210,000 Gallons of Oil Leaked by Keystone Pipeline in South Dakota


Larry W. Smith/European Pressphoto Agency

Grace Fiori, Editor

Last Thursday 5,000 barrels of oil, around 210,000 gallons, were spilled in South Dakota from the Keystone Pipeline. So far no drinking water or farmland has been contaminated and no buildings are within a mile of the spill. The pipeline has been shut down and the cleanup process has begun, with a soil contamination crew, state officials, and officials from the pipelines company, TransCanada working to contain the spill.

The Keystone Pipeline is a section of a system of oil rigs and pipelines, spanning 2,687 miles long. It carries crude oil from Alberta, Canada to the U.S., servicing areas like Oklahoma and Illinois.

This leak has occurred only a short time before a decision was made on Monday, concerning whether or not to grant a permit for the construction of the Keystone XL, to be managed by the same company, TransCanada Corp. The state regulators who made the final decision, allowed the continuance of the project, but did not allow the predetermined route of the pipeline, only permitting it to continue if the pathway was shifted, drawing confusion on both sides of the argument around the pipeline. 

While Obama delayed the pipeline in 2015 over concerns of pollution, in March President Trump revived the program, and it has the support of many Republicans in Washington. The approval this Monday marked both the start of the project and the continuance of the confusion surrounding the pipeline’s fate. 

However, the Keystone XL pipeline has been a concern of local Nebraskan farmers over the harm a spill could cause to their land and groundwater. The pipeline would cross through Montana, South Dakota and a large portion of Nebraska.  

However, regarding the decision to approve the Keystone XL, the Nebraska Public Service Commission cannot legally take into account the pipeline safety or risk of spills, due to pipeline safety being a federal responsibility. This means that the 5,000 barrels of oil spilled in South Dakota are irrelevant to the final decision, even though it may have shifted many others on their stance on pipelines, especially members of the communities and counties the supposed pipeline would travel through. 

This is yet another instance in recent months of pipelines causing controversy in the U.S., from the Standing Rock Sioux  protest of a pipeline built on their reservation, to increasing awareness and concern over the environmental impact a pipeline could have.

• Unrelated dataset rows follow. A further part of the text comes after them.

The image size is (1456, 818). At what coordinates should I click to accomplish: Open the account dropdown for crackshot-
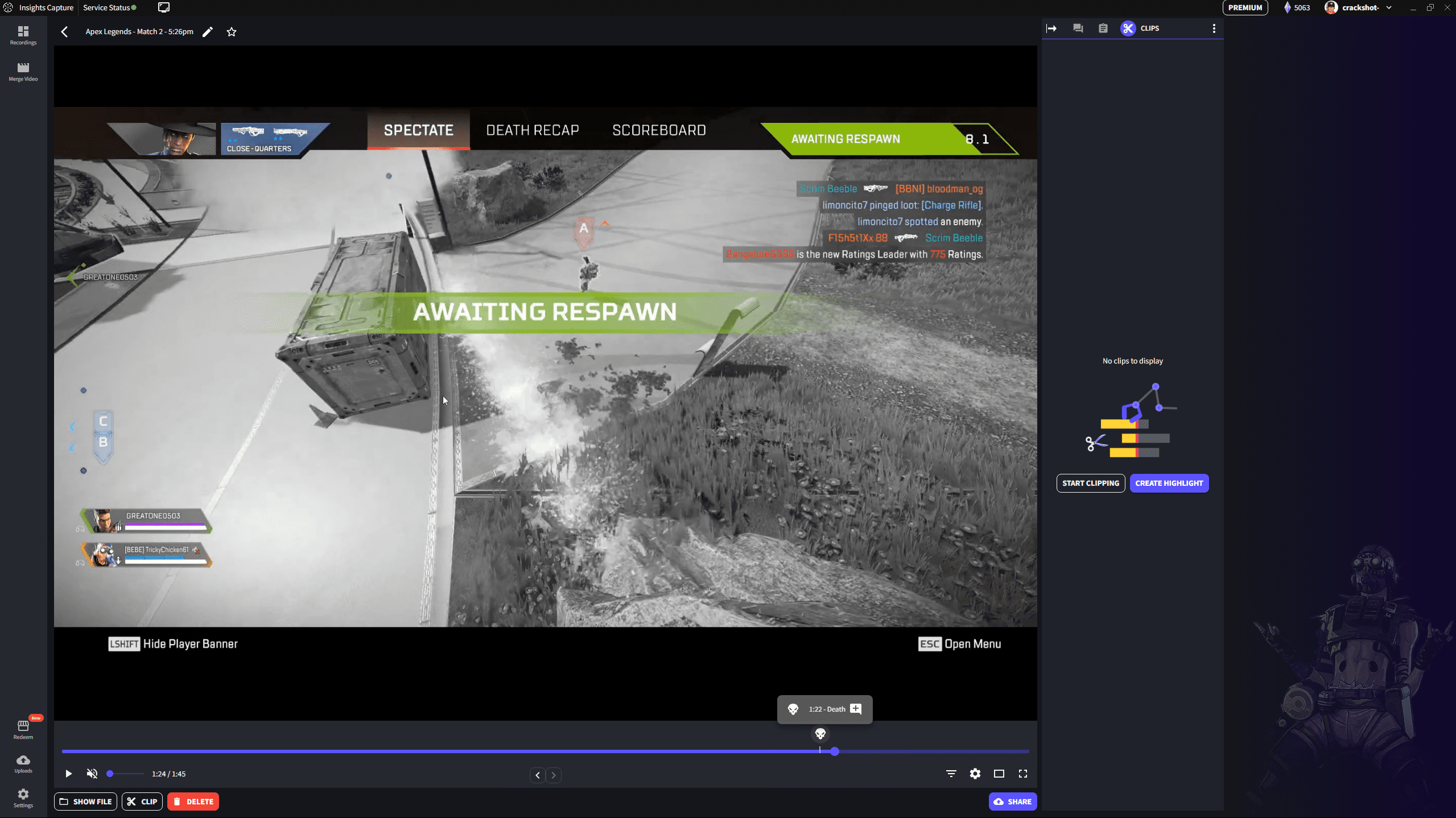click(x=1389, y=7)
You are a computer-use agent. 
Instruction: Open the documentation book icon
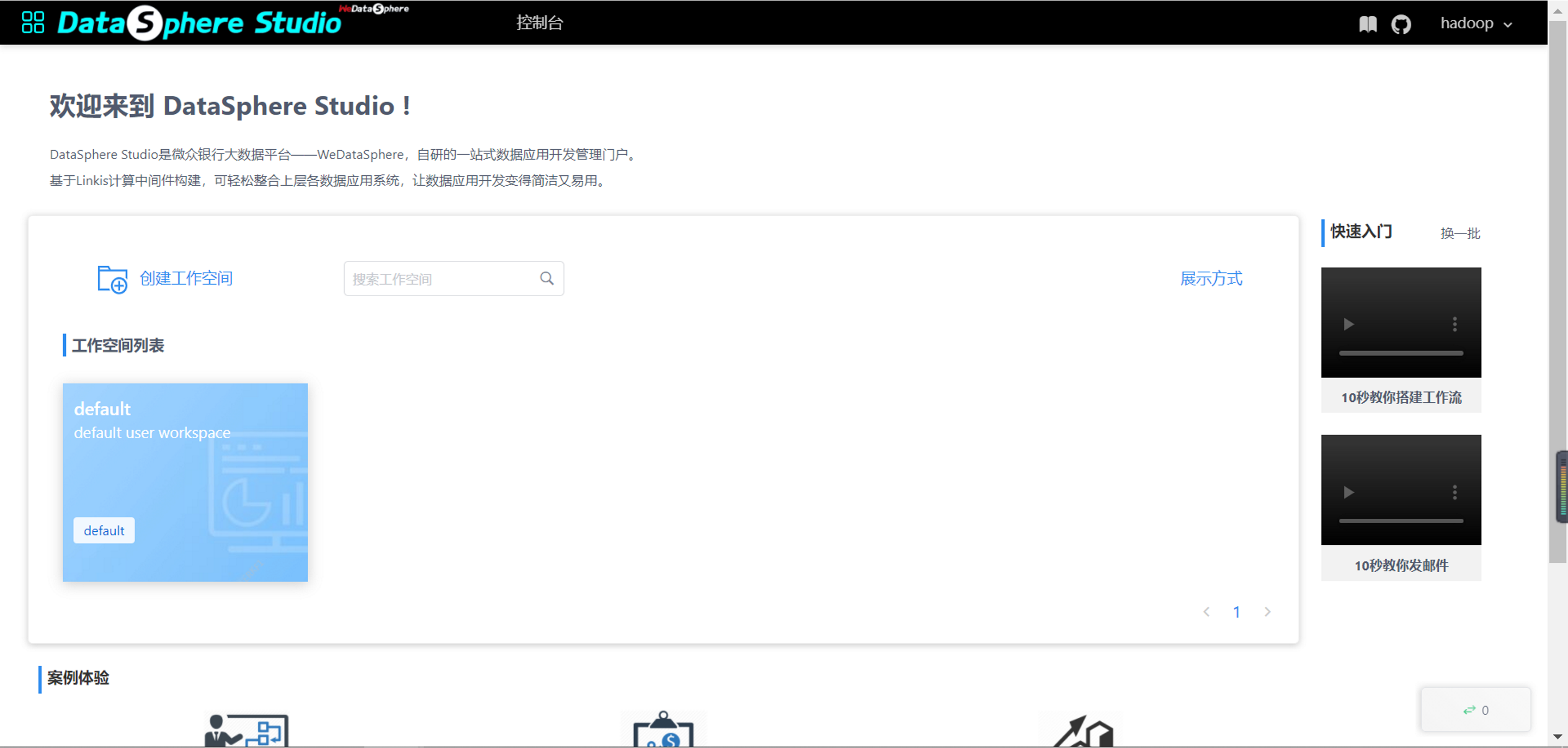tap(1367, 24)
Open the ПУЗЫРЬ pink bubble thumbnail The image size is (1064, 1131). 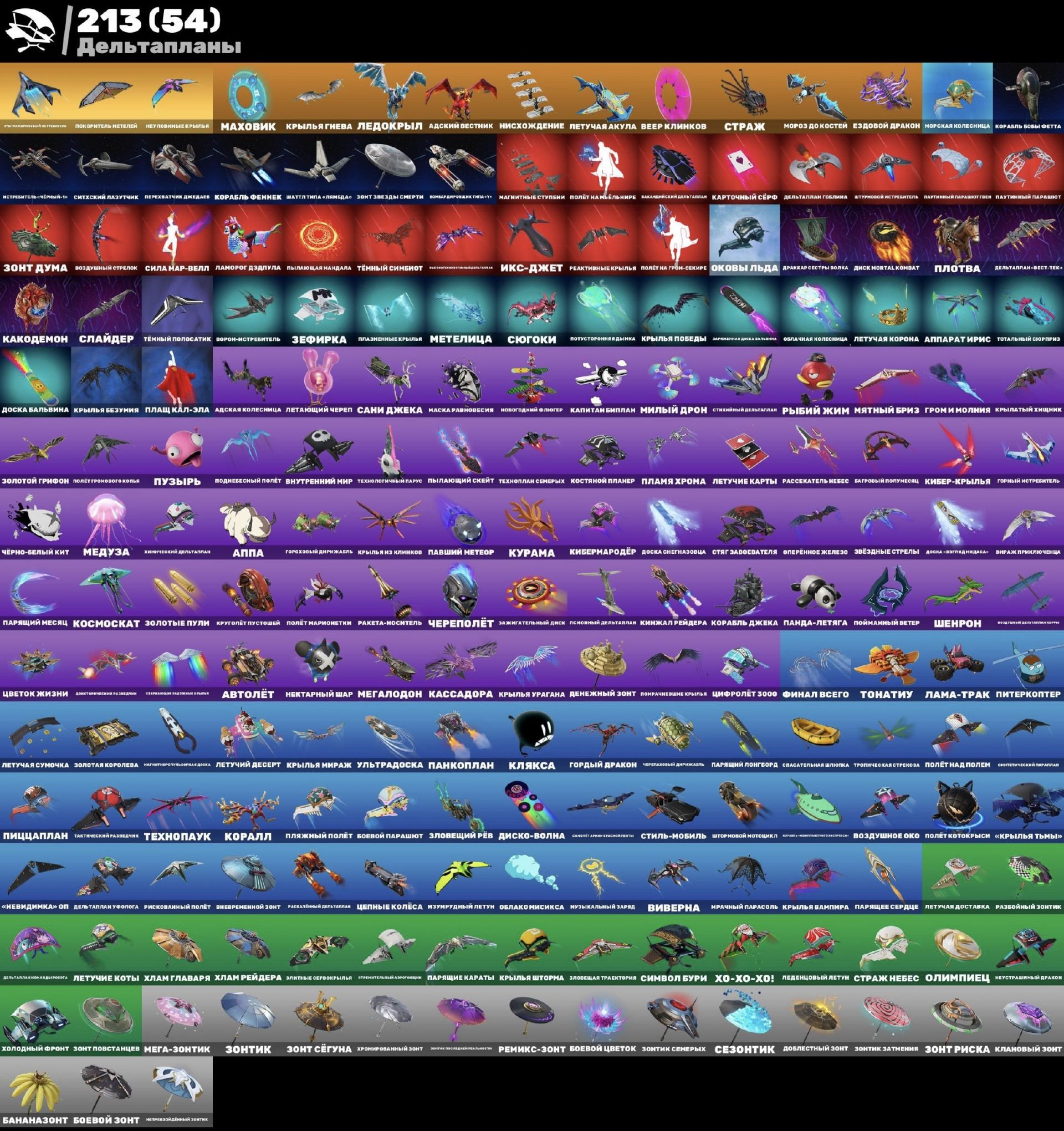coord(177,452)

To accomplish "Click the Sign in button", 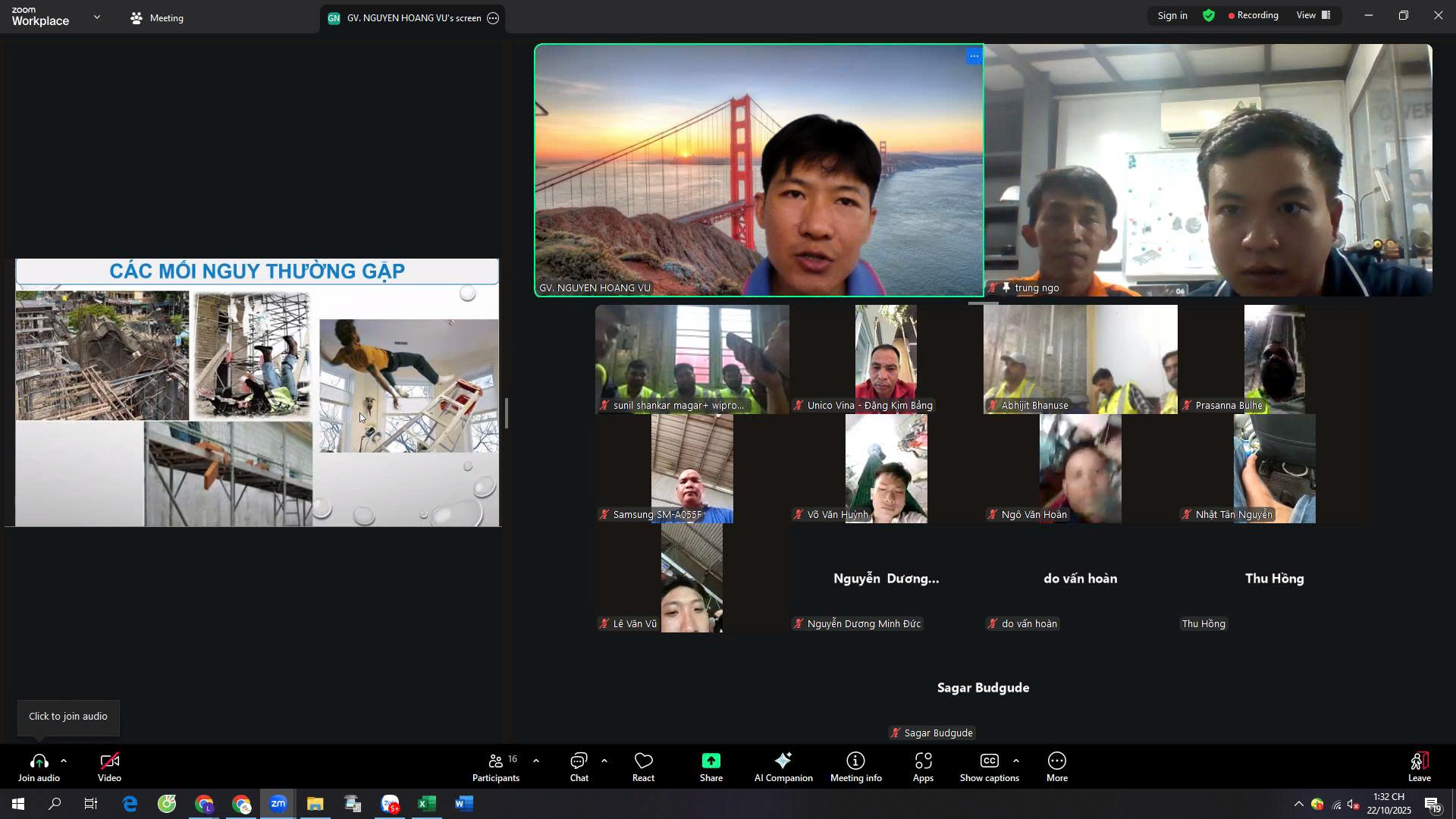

Pipelines have become a political tool, with many Democrats citing threats to drinking water and climate change, while many Republicans talk of increase in economy and jobs.

Critics of the pipeline have used the spills, like the one last Thursday, and threats they carry, to add weight to their argument against pipelines. Kelly Martin of the Sierra Club said in a statement, as reported by the New York Times, “We’ve always said it’s not a question of whether a pipeline will spill, but when, and today TransCanada is making our case for us. This is not the first time TransCanada’s pipeline has spilled toxic tar sands, and it won’t be the last.”

Even though many promises of protest and prevention by opposers of the pipeline have been made, it is likely TransCanada will continue to push for the construction of Keystone XL. Even now that it has to adjust plans to reroute, the pipeline’s ability to transport 830,000 barrels of oil every day would allow the Western Canadian company to lessen costs and increase their name in the industry. Especially with a reduction of oil production in Mexico, and a pause in Venezuela’s oil with political turmoil, sources for the U.S. Oil supply are lessening, making this an ideal new market for the Alberta corporation. 

The following months will illuminate the future of the pipeline and the communities it affects in its new path, and whether or not this pipeline and it’s neighboring spill will have positive or negative impacts, on an environmental level, on a political level, and on the supporters and protesters of those on the pipeline.